The records.
● ● ● ● ●

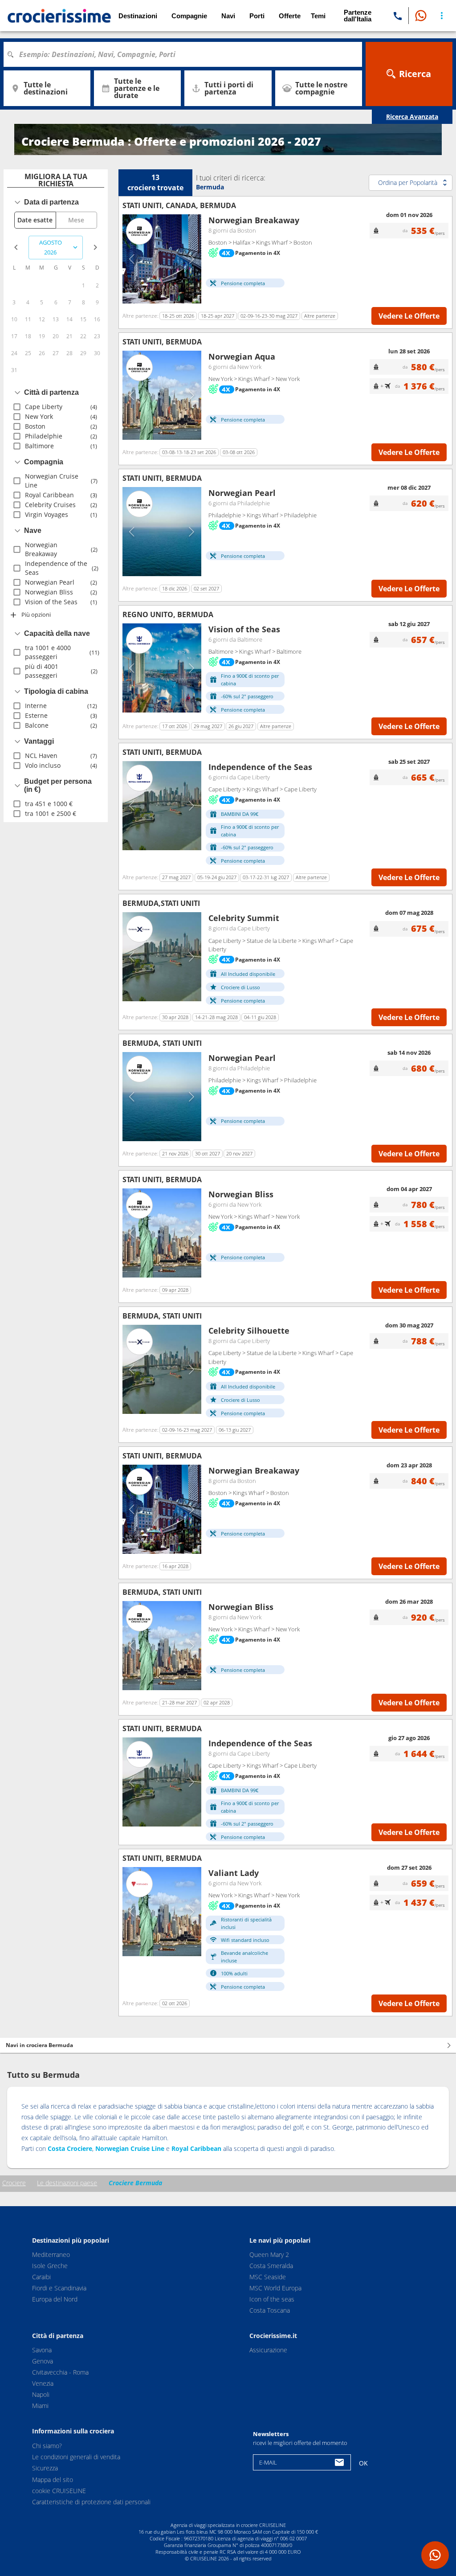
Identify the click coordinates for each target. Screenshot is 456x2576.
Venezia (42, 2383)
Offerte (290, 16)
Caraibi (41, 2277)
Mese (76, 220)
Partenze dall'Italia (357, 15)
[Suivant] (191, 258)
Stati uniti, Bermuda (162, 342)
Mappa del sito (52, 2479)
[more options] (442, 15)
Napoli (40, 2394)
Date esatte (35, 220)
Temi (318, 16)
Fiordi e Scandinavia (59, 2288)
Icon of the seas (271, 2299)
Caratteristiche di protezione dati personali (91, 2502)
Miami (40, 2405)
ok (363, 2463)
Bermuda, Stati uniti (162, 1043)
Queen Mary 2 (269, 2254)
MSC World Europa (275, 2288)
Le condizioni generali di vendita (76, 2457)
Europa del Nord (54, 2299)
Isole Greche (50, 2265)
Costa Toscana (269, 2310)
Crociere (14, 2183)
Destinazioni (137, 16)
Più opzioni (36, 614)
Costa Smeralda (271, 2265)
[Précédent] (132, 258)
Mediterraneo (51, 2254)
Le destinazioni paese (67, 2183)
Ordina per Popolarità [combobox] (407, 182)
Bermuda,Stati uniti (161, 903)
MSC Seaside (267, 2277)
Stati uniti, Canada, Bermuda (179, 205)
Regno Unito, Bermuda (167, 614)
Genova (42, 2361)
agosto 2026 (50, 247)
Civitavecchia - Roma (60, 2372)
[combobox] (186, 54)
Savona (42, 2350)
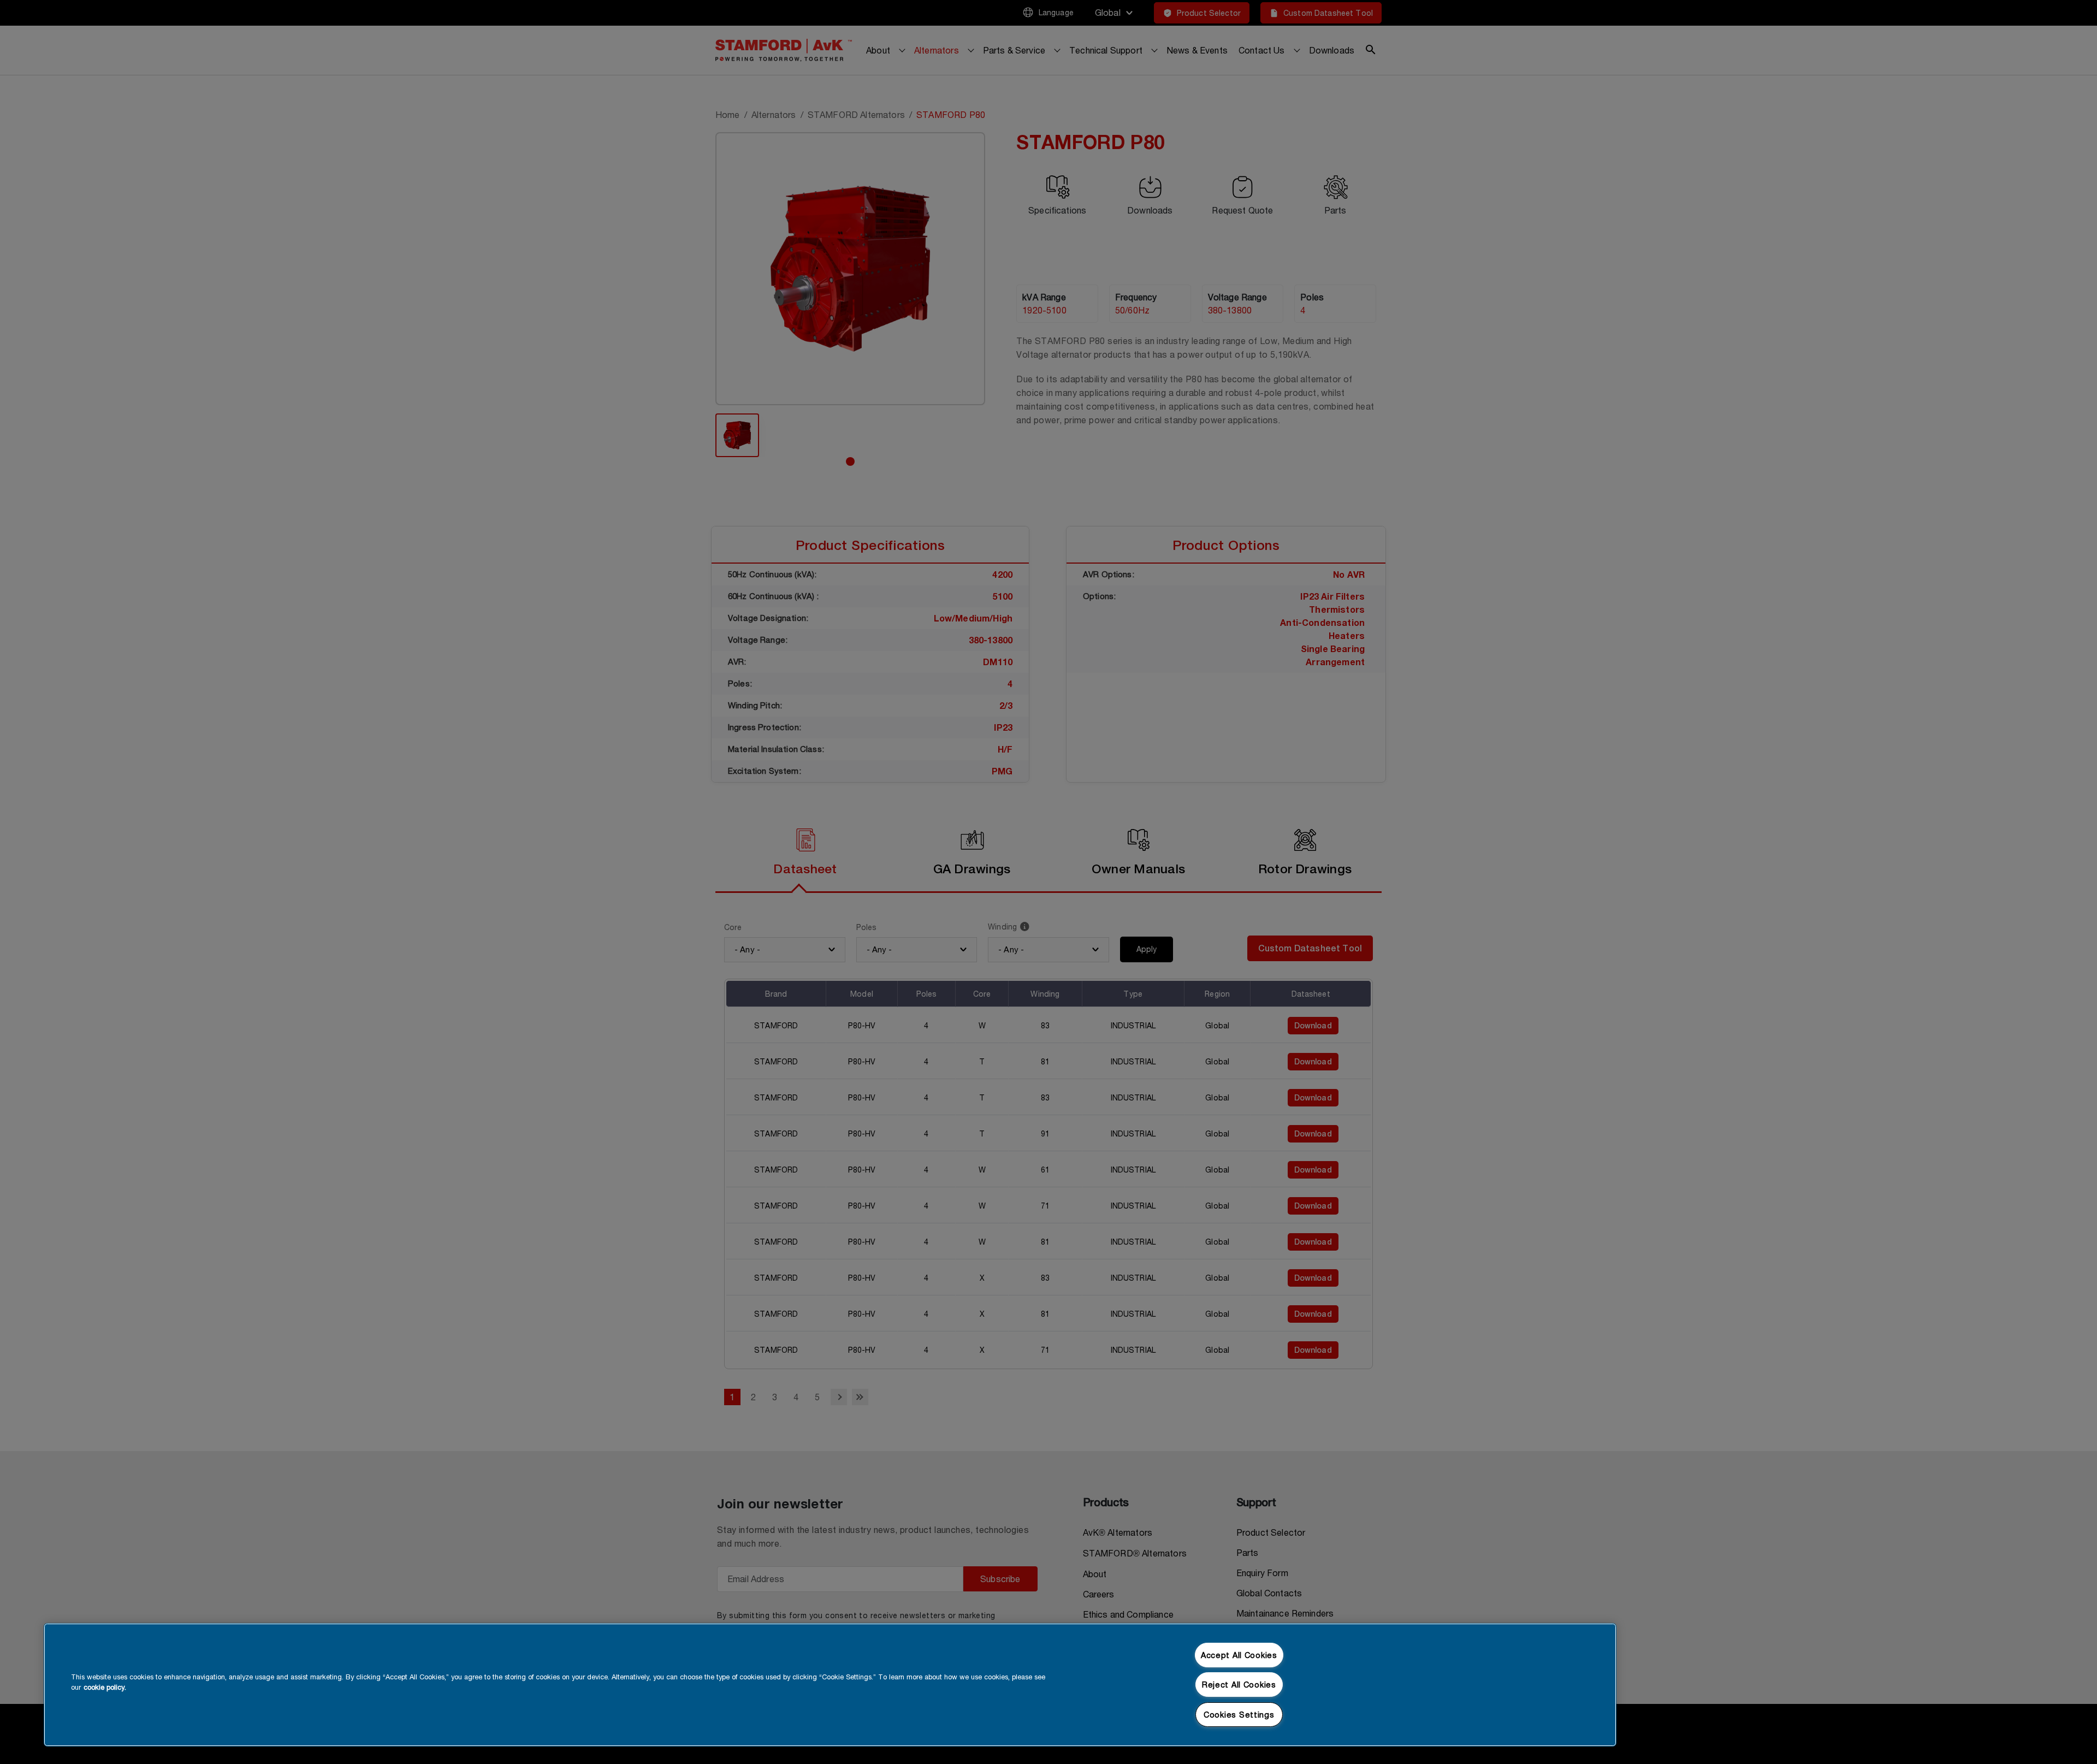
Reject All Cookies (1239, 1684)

● ● ● ● ●

Problem requirements. Produce only the lines from the line containing "Isole Greche (50, 2265)" through the line containing "[combobox] (186, 54)", inclusive of both, exactly as they stand in the entries above.

Completed task.
Isole Greche (50, 2265)
Costa Toscana (269, 2310)
Crociere (14, 2183)
Destinazioni (137, 16)
Più opzioni (36, 614)
Costa Smeralda (271, 2265)
[Précédent] (132, 258)
Mediterraneo (51, 2254)
Le destinazioni paese (67, 2183)
Ordina per Popolarità [combobox] (407, 182)
Bermuda,Stati uniti (161, 903)
MSC Seaside (267, 2277)
Stati uniti, Canada, Bermuda (179, 205)
Regno Unito, Bermuda (167, 614)
Genova (42, 2361)
agosto 2026 (50, 247)
Civitavecchia - Roma (60, 2372)
[combobox] (186, 54)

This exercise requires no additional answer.